低周波音の発生源と思われる施設等を停止した場合に音圧レベルが下がり苦情がなくなるかどうかの確認を行う。

施設等を停止しても苦情がなくならないのであれば、施設等に対策をして音圧レベルを下げても問題は解決しないので、対策は意味を持たない。
施設等を5 分から10 分程度の間隔で稼働・停止し、苦情者が施設等の稼働・停止を識別できたか、苦情の状況が変化したかを、苦情者が家の中で一番低周波音を感じる場所であると申し出る部屋において確認する。

なお、低周波音の音圧レベルが小さい場合には、低周波音が聞き取り難い(感じにくい)こと・不快感は多少残ること・車の通過などの暗騒音によって識別が邪魔されることがあることから、稼働・停止の識別の時間として数秒程度のずれはあり得る。
施設等の稼働・停止が出来ない場合は、苦情者の申し立てる時間帯と施設等の稼働時間帯との対応関係を調査する。

具体的には昼夜の時間、季節による変化、平日と休日などの対応を見る。
苦情内容と対応する発生源の確定については、苦情者宅の室内と発生源と推定される施設等の近傍における低周波音を測定し、卓越周波数の対応関係などから評価する。
○被害感の有無と施設の稼働・停止の対応関係
苦情内容と発生源の稼働条件の関係から、原因となる発生源を推定する。

図a 施設の稼働・停止と苦情者の反応に対応関係がある場合




施設稼働 苦情者反応あり
上図(a)では、対応関係があった条件をもとに原因となる発生源を推定する(例では施設Aと
対応)。図(b)のように対応が不明瞭である場合は、調査方法の見直しを含め再検討を行う。

施設稼働苦情者反応あり
図b 施設の稼働・停止と苦情者の反応に対応関係がない場合




【注意】発生源の稼動状況と苦情内容との対応関係を調べる場合には、低周波音と同時に測定対
象施設から発生している騒音・振動等の影響にも注意する必要がある。

○問題となる周波数の特定
発生源と苦情者宅において測定を行い、苦情者宅屋外で問題となる周波数が発生源近傍と一致しているか確認する。周波数が一致しない場合は、他の発生源がないか調査する。
(図a:周波数が一致する場合) (図b:周波数が一致しない場合)




上図(a)のように20Hzの測定値が、発生源から距離減衰をしながら苦情者宅まで到達している場合は対応関係があるとする。

(b)のように伝搬とともに周波数が移行することはないので、対応関係がないと考えられる場合は調査対象の見直しを含め再検討を行う。
発生源側と苦情者宅屋外で問題となる周波数の音圧レベルがほとんど変らない場合には、暗騒音の影響や対象と思われている発生源以外の可能性も考えられる。
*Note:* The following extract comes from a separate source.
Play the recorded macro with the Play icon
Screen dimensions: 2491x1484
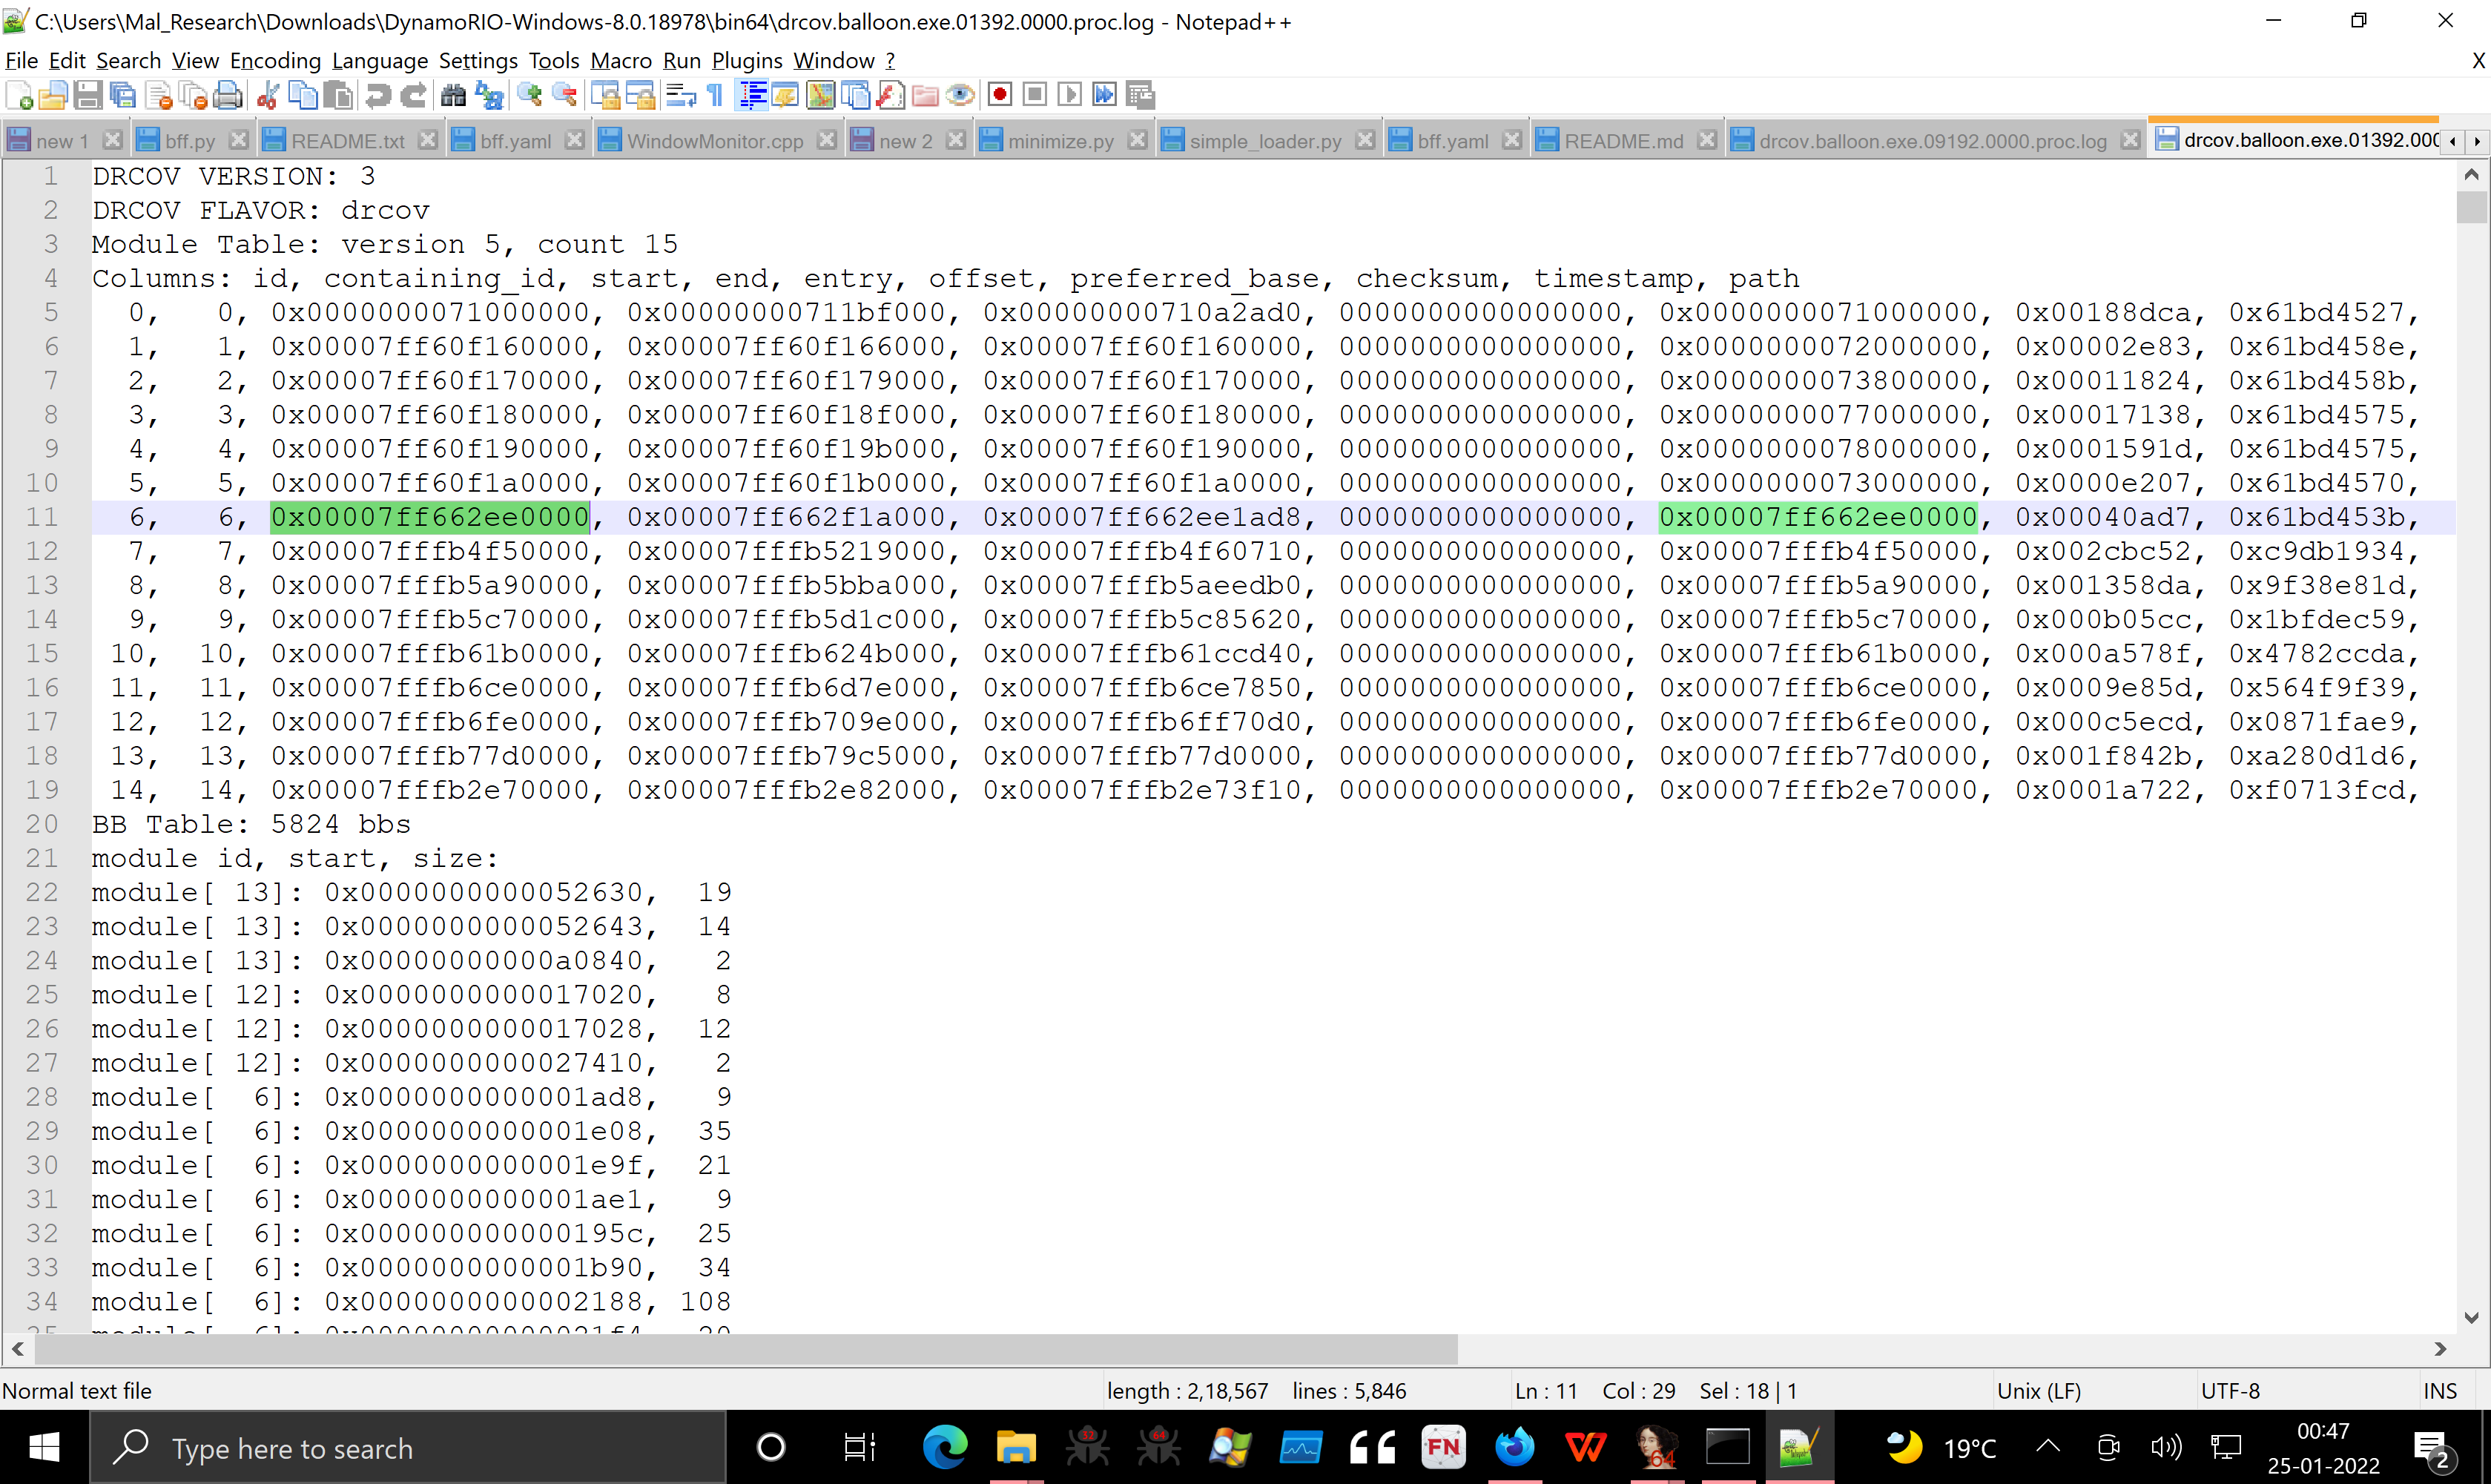[x=1069, y=94]
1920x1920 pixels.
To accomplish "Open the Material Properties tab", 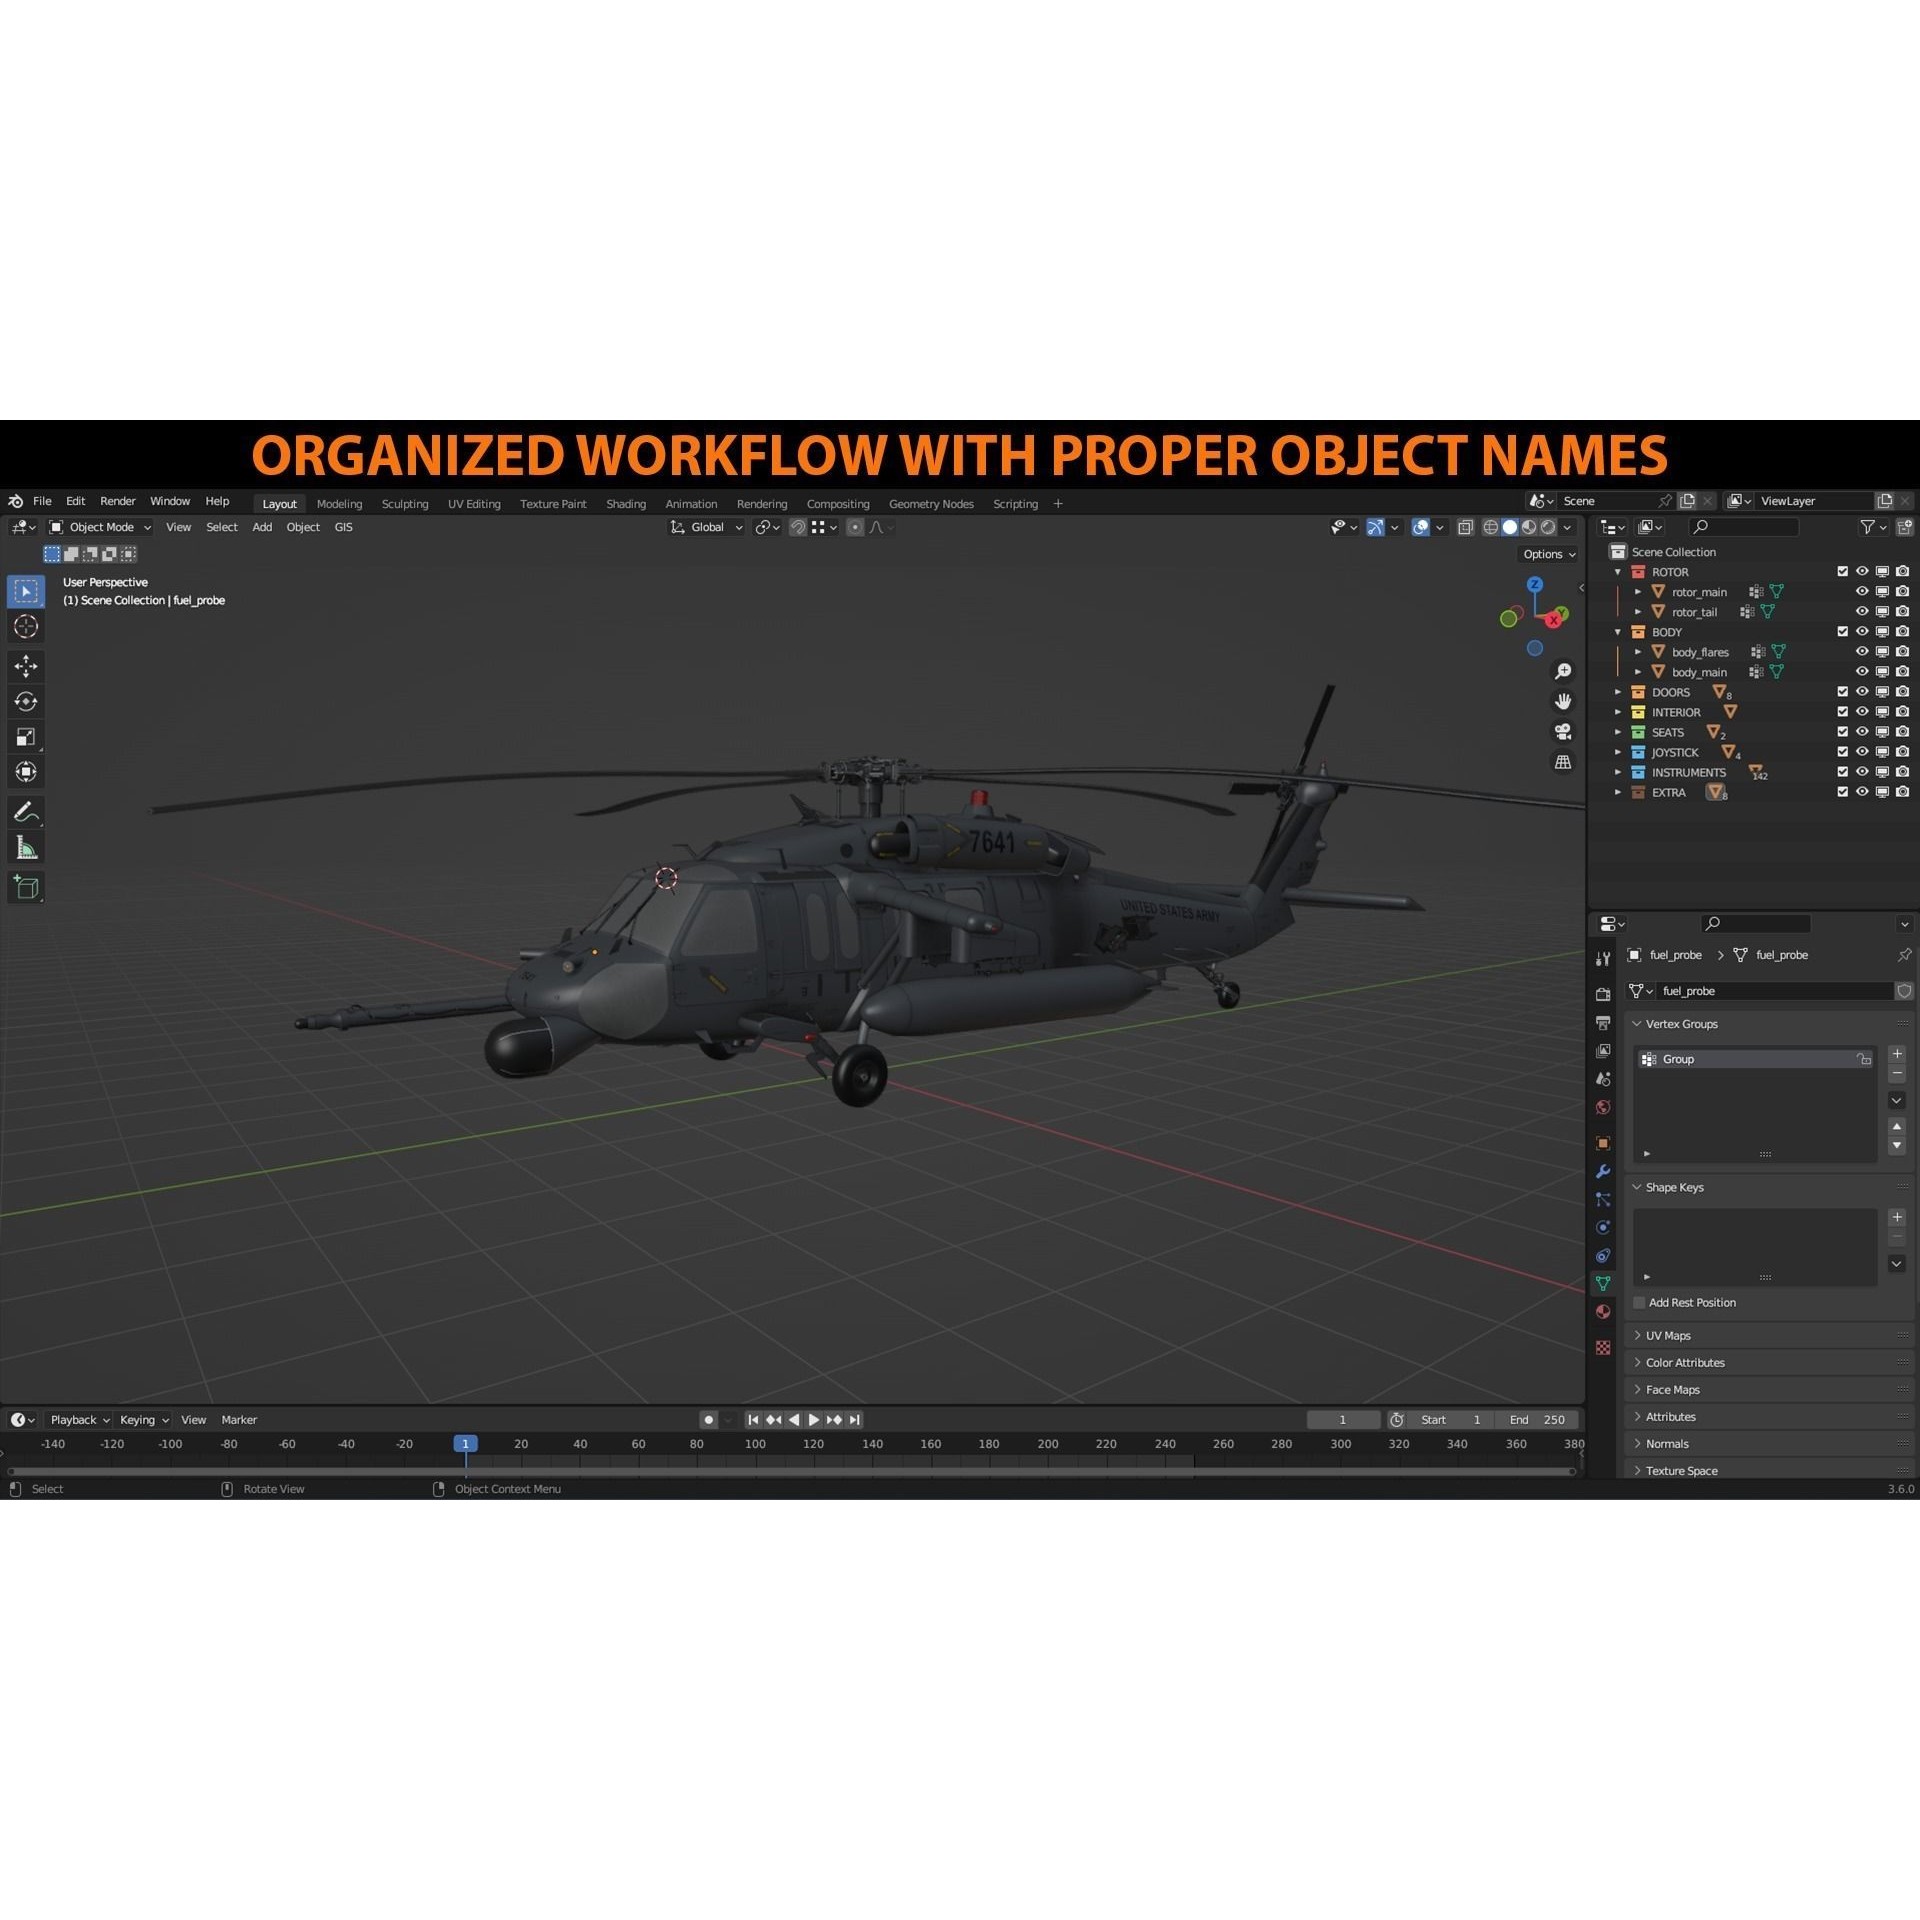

また、問題となる周波数の音圧レベルが発生源側よりも苦情者宅屋内で大きい場合は、苦情者宅で使用している設備機器等の影響も含めて再検討を行う。

【注意】上記の方法で発生源の特定が出来ない場合、発生源の稼働状況と苦情内容が一致しない場合又は対応関係が不明な場合は下記の方法で再度検討する。

また、必要に応じて専門家による調査の協力を検討する。

○再検討のためのチェックリスト
・申し立てのある時間帯・場所における測定か:
・測定している部屋は予想される発生源からの低周波音が強く影響している部屋か:通常は、発生源に近い部屋の音圧レベルが大きいが、反射などの影響で異なる部屋の音圧レベルが大きいこともある。
・窓、ドア等開口部の開閉の有無等による影響はないか:
・苦情者の利用している設備機器等(例えば、冷蔵庫、エアコン室外機、ボイラーなど)から発生していないか:
これらの機器を稼働・停止してその変化を見る。この他、屋根部に設置されているテレビ用アンテナの設置の不具合では、風によりアンテナが振動を起こし、その低周波数域の固体音が原因となった場合もある。